Both men agree the subject of a loan was broached when the had dinner together in 1996.

Mr Robinson alleges his then close friend was so eager for his financial help that he called him the next morning to confirm his interest.

He told the BBC Radio 4's Today programme: "I think the fact that he re-initiated the discussion the following day shows that it was really Peter that was taking the lead in these matters and scotches any idea of my trying to put him up to it."

He widened his attack, describing Mr Mandelson as a "divisive and destabilising figure" within the Government and urging Mr Blair to bring him to heel.

"Peter does have this role of reopening issues when matters are settled. For example, the position on Europe. No sooner had we got a settled position than Peter would upset it," Mr Robinson said.

"It is in my opinion something he should control, it is something the Prime Minister should help him control, and I believe the administration of his Government would be more effective if he was able to do so."

The Conservatives called for new inquiry into the scandal, which led Mr Mandelson to resign his then Government post.

Shadow trade and industry secretary David Heathcoat-Amory said: "Once again we have Labour Party denials that they have received money which should have been disclosed, followed by fresh evidence that money was in fact taken but never registered.

"Labour are happy to lecture everyone else about high ethical standards but they continuously break the rules. We need a full inquiry to get to the bottom of how New Labour was funded and from where the money was obtained."

In the book, Mr Robinson, a millionaire businessman, said that he had been "happy" to support Mr Blair's political office while Labour were in opposition.

That appeared to contradict a statement issued last year by Baroness Jay, one of the three trustees of the so-called "blind trust" which handled donations to Mr Blair's office, in which she said flatly that Mr Robinson had not contributed to the fund.

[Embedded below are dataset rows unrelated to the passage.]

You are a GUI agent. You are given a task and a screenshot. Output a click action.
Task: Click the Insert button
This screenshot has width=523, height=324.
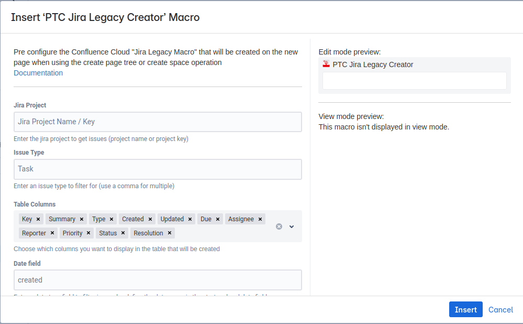coord(465,309)
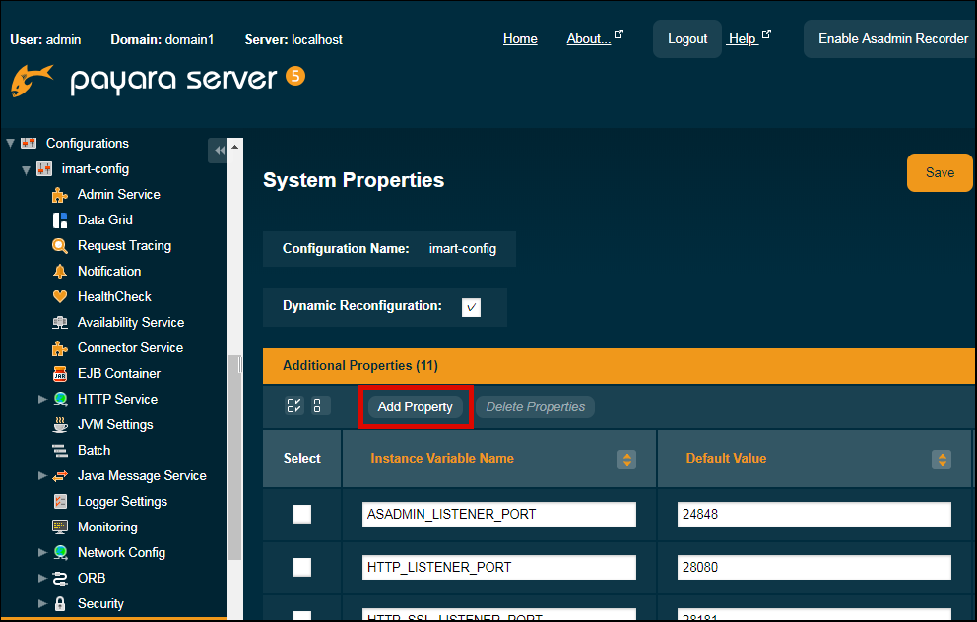Check the HTTP_LISTENER_PORT row checkbox
The width and height of the screenshot is (977, 622).
[x=301, y=567]
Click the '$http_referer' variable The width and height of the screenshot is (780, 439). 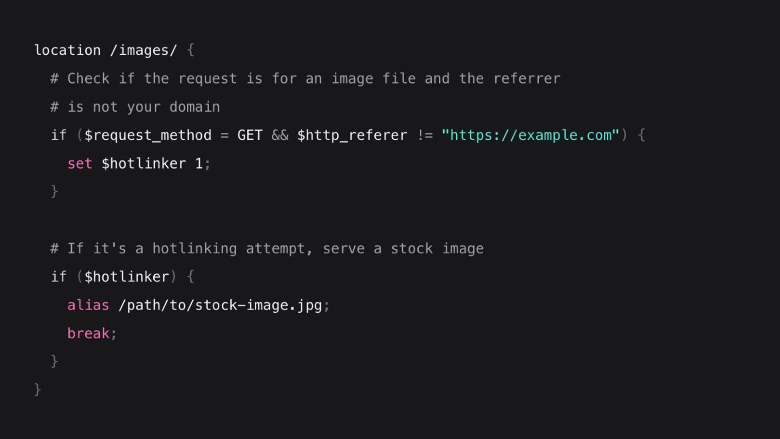click(352, 135)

Downing Street said today that Lady Jay was standing by her original statement. Prime Minister Tony Blair gave support to Mr Mandelson.

"What Margaret Jay said last year, she is standing by this morning," a spokesman said.

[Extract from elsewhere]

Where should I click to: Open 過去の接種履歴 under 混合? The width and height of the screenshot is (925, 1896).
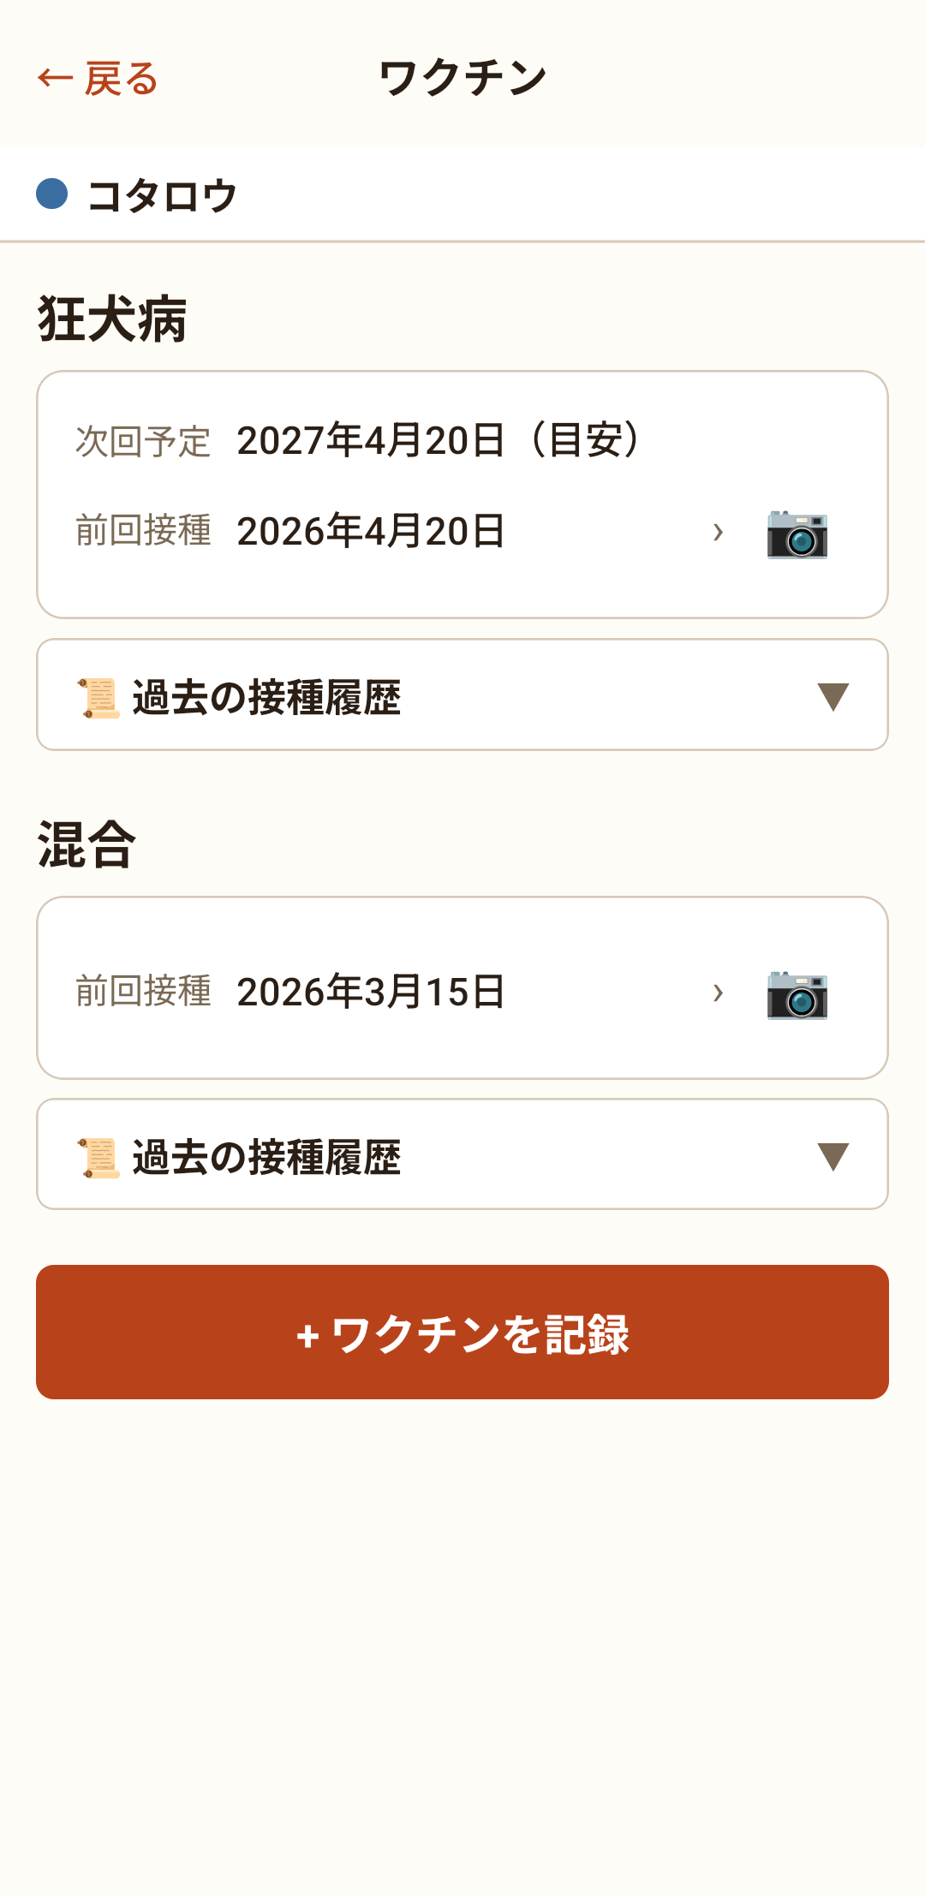pyautogui.click(x=463, y=1154)
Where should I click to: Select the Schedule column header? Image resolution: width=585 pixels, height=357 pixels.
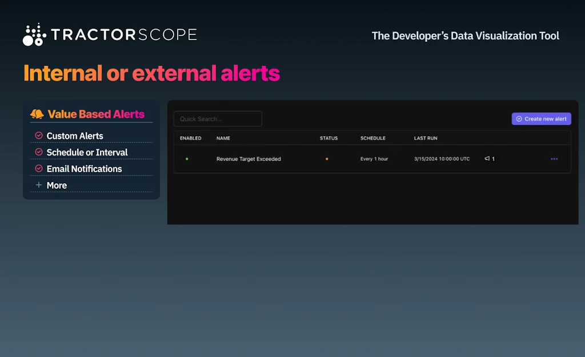click(x=372, y=138)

Independent MP Martin Bell said Mr Robinson's allegations were a source of concern.

"Speaking as a Member of Parliament, I do personally have concerns about this. There are two completely contradictory accounts of these conversations and they don't tally," he said.

When Mr Mandelson gave evidence to the original standards and privileges committee inquiry, he said Mr Robinson who had volunteered to help him.

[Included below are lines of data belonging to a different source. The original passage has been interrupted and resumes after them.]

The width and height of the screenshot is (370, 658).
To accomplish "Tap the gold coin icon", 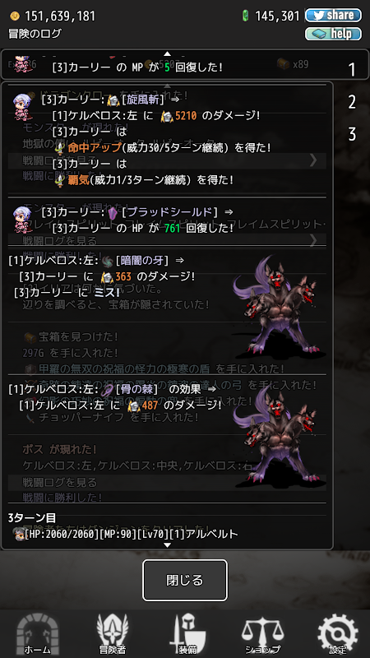I will 15,16.
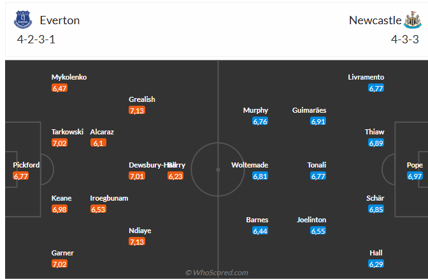Click Pope's 6,97 rating badge
Image resolution: width=428 pixels, height=279 pixels.
(x=415, y=176)
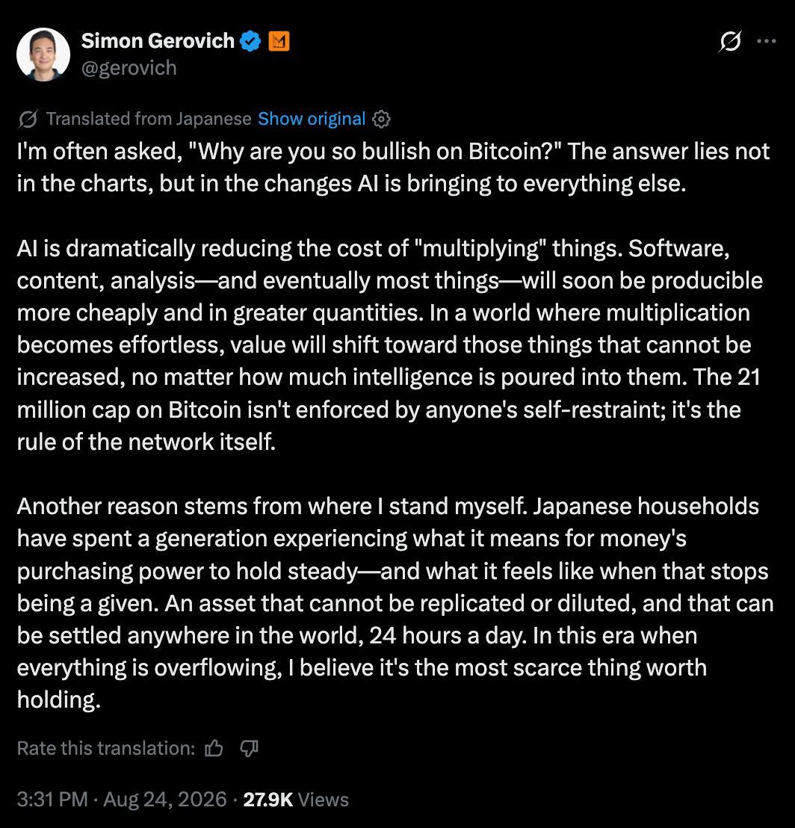
Task: Click the blue verified checkmark badge
Action: pos(250,41)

When details of the loan came to light in 1998 both men were forced to resign from the Government. But while Mr Mandelson was back in the Cabinet within a year, Mr Robinson continues to languish on the backbenches.

Downing Street today dismissed the latest claims by Mr Robinson as "pretty flat froth".

"Peter Mandelson is a very effective minister in the Cabinet who is doing a very good job in what everyone acknowledges are difficult circumstances in Northern Ireland," a spokesman said.

Chancellor Gordon Brown, Mr Robinson's former boss at the Treasury, also moved to distance himself from his claims.

"Mr Brown has made clear on numerous occasions, both to Geoffrey Robinson and in public, that it was not appropriate to write this book," said a spokesman for the Chancellor.

"He believes that Mr Mandelson has been doing - and will continue to do - an excellent job as Secretary of State for Northern Ireland."

The long-running feud between Mr Brown and Mr Mandelson - which dates back to Mr Mandelson's decision to back Mr Blair rather than Mr Brown for the Labour leadership - had been widely blamed for details of the loan becoming public.